Thank you so much for joining us this week.
We are glad that you are here.
We're gonna kick things off on this week's episode in my hometown of Ludington, Michigan on PM Lake, chasing some tip-ups for some pike.
Great day on the water there.
You won't wanna miss that.
Then we're gonna drop down to Southern Michigan where there really hasn't been good ice in the last couple of winters.
Well we do have good ice this year.
And we're gonna spend some time on the hard water with a couple of guys doing some pan fishing.

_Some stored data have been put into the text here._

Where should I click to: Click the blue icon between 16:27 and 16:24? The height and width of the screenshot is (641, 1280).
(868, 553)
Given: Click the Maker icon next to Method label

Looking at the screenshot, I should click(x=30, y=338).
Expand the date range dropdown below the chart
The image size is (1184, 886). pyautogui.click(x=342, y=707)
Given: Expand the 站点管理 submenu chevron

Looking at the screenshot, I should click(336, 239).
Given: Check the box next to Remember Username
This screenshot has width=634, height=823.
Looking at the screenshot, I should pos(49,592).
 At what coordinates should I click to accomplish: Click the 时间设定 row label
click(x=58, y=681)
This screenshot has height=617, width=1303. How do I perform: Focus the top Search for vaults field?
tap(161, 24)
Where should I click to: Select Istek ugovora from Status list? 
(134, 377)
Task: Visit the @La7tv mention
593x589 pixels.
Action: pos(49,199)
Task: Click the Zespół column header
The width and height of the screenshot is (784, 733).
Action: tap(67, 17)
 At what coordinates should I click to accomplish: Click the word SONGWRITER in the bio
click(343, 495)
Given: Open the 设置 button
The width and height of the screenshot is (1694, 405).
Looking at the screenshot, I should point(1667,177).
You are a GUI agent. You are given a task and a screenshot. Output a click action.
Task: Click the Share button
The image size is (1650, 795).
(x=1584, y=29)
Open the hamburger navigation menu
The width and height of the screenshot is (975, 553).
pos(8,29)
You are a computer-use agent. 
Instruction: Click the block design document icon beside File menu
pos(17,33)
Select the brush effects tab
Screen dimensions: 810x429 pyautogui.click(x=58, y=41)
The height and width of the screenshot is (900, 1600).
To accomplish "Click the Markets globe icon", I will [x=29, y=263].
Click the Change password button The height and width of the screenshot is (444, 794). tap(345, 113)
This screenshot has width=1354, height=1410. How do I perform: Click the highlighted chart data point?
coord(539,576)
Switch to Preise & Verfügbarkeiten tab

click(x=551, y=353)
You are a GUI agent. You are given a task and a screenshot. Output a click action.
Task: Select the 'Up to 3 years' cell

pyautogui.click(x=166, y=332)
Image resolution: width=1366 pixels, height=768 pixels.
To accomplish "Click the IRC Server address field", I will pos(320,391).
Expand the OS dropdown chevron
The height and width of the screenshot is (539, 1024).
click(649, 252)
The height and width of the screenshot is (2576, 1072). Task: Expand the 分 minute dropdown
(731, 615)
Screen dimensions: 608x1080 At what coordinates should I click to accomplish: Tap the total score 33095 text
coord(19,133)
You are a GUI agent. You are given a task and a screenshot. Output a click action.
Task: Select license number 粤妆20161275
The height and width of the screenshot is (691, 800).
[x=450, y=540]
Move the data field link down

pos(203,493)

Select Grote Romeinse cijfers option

Then we're gonna end this week's show with a really good fish recipe.
It's actually a smoked salmon dip inside of a walleye filet.
I know it sounds a little crazy, but it was phenomenal.
You won't wanna miss that.
Make sure you stay tuned.
I'm Jimmy Gretzinger, and it's time for "Michigan Out of Doors."
♪ From the first spring rains to the soft summer breeze ♪ ♪ Dancing on the pine forest floor ♪ ♪ The autumn colors catch your eyes ♪ ♪ Here come the crystal winter skies ♪ ♪ It's Michigan, Michigan out of doors ♪ - [Jimmy] What a beautiful day in the woods.
♪ Some day our children all will see ♪ ♪ This is their finest legacy ♪ Wonder and the love of Michigan ♪ ♪ As the wind comes whispering through the trees ♪ ♪ The sweet smell of nature's in the air ♪ ♪ From the Great Lakes to the quiet stream ♪ ♪ Shining like a sportsman's dream ♪ ♪ It's a love of Michigan we all share ♪ - [Announcer] "Michigan Out of Doors" is presented by.
By Country Smoke House, a sportsman's destination since 1988.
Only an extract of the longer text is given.